Count the lines in the listing below that contain the string "step", with case counting, and reply with the number alone.

---*---

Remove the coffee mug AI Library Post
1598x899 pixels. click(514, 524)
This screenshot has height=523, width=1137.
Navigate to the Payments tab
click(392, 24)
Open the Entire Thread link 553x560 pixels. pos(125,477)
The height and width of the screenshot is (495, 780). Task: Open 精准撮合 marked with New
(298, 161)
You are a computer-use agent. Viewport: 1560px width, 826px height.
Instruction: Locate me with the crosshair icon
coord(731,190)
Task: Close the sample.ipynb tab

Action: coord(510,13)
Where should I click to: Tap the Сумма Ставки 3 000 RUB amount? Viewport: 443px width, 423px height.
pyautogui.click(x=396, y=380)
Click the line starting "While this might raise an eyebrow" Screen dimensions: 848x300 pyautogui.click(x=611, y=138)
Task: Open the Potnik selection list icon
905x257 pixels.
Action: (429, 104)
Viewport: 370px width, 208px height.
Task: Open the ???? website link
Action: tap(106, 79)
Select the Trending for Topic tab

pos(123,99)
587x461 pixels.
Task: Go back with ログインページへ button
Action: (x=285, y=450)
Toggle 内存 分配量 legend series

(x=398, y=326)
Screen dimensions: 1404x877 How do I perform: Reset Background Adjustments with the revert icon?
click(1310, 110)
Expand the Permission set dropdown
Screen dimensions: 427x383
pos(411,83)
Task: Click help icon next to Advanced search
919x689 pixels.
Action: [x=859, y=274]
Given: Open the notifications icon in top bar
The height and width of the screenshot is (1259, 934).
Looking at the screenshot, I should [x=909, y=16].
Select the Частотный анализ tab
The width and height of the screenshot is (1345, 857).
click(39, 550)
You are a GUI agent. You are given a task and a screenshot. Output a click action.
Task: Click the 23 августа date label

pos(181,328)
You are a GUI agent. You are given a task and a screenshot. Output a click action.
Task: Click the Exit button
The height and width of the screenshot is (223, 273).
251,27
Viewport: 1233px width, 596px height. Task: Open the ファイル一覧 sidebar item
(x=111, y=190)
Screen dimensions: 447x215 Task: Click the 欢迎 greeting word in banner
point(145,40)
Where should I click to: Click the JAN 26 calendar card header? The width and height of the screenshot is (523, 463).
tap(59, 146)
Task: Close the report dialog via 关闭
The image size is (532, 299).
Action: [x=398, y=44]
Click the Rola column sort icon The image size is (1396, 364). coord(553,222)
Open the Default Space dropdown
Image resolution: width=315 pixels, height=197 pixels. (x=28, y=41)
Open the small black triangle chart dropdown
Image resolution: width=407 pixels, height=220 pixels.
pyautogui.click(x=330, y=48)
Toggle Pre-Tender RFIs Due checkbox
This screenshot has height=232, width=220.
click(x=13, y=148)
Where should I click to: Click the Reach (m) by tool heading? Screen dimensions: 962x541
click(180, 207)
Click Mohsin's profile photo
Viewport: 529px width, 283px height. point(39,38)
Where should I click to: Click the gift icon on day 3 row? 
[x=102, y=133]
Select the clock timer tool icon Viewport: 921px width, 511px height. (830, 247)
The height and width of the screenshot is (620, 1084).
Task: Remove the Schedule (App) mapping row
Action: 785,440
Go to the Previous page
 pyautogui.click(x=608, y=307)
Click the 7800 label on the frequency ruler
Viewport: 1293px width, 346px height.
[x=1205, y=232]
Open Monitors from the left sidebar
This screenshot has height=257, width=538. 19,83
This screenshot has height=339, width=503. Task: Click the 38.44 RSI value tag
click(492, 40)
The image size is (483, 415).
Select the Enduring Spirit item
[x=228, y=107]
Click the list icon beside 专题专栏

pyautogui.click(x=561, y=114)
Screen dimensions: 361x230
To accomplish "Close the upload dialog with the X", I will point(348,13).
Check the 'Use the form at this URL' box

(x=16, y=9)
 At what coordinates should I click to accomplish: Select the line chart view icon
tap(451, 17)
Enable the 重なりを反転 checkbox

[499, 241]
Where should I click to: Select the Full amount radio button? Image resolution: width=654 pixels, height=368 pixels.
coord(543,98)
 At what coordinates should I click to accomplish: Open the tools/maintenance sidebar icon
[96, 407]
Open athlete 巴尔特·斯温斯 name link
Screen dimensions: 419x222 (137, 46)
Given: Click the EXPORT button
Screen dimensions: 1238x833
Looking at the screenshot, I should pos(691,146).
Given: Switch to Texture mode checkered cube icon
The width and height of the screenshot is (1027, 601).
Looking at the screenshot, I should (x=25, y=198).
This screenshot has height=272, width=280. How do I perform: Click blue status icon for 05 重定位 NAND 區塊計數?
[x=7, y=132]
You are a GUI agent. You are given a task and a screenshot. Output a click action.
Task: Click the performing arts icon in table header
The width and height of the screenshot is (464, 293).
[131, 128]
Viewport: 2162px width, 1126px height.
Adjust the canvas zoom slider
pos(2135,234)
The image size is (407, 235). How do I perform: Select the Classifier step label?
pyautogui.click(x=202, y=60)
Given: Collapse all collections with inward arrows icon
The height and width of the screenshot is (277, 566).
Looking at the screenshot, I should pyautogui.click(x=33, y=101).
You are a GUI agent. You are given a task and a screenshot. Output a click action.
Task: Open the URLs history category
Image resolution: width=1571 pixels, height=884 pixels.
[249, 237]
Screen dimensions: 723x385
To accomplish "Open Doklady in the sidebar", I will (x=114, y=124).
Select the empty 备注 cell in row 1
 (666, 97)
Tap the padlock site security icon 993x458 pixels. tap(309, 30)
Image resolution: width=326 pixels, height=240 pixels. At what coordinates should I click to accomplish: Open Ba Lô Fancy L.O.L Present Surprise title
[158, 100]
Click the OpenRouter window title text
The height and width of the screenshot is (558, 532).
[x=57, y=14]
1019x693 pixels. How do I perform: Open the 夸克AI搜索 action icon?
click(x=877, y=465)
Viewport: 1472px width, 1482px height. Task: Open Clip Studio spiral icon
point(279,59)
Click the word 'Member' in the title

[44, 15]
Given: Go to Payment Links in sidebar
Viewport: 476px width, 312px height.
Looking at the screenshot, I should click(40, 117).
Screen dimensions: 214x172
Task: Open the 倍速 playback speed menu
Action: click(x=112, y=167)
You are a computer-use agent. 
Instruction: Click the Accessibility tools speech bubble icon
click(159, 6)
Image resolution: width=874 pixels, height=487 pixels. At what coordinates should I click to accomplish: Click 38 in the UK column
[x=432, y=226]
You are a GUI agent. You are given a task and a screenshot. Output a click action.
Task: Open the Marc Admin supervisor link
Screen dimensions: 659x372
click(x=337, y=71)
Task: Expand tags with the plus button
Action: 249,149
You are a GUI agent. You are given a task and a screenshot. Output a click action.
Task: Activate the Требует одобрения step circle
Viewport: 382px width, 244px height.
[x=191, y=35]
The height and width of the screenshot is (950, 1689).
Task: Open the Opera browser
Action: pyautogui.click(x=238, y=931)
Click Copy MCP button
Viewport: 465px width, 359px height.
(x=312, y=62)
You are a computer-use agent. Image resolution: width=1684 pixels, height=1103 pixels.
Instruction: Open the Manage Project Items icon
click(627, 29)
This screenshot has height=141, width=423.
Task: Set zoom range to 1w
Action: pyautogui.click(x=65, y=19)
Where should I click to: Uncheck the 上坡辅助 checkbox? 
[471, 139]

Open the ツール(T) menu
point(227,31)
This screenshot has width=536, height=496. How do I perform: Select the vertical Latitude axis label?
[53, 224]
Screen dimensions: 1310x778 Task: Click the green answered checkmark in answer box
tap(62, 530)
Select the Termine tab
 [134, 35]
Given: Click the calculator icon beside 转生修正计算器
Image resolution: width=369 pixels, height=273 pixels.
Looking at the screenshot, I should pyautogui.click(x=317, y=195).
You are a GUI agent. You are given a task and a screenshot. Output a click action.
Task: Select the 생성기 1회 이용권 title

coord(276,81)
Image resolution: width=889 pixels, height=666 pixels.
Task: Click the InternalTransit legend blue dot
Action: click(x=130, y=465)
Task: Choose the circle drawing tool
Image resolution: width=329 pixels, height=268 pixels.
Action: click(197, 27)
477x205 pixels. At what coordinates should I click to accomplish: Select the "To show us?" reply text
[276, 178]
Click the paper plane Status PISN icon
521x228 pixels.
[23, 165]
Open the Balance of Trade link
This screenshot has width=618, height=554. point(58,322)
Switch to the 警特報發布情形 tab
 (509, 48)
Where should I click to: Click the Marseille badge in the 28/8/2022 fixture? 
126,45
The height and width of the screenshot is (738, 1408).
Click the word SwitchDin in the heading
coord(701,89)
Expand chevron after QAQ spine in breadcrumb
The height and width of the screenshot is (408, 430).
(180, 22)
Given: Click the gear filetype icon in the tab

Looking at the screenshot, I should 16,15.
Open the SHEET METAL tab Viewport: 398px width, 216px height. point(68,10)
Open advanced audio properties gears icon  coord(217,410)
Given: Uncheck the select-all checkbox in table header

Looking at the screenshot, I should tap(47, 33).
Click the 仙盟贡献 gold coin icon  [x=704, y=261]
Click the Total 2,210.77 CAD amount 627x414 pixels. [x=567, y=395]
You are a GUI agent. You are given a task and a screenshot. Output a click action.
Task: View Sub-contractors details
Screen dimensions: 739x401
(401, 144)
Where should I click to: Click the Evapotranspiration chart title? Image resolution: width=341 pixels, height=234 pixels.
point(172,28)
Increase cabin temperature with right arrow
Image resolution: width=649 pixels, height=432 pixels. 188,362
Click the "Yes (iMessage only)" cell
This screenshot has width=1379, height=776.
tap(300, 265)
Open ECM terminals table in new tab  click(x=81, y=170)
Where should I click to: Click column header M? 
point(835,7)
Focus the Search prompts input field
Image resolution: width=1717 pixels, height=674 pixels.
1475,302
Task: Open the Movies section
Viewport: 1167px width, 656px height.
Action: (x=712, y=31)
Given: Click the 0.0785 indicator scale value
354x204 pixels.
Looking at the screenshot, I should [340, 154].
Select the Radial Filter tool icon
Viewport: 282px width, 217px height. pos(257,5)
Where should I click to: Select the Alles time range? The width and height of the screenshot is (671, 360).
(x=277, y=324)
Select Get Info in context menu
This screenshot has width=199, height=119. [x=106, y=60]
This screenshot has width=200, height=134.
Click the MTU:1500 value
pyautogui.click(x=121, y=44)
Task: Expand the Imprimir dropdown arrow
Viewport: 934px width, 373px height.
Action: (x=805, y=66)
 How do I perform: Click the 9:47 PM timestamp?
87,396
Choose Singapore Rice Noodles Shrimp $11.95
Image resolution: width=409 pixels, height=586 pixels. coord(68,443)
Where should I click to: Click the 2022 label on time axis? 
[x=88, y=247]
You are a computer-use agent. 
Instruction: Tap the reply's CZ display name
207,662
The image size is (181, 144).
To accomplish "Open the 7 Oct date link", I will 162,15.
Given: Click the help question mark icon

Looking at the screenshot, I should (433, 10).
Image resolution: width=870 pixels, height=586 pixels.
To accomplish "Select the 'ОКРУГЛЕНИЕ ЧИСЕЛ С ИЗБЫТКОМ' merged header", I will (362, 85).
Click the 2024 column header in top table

---*---

• _ANSWER TO THE TASK_: 2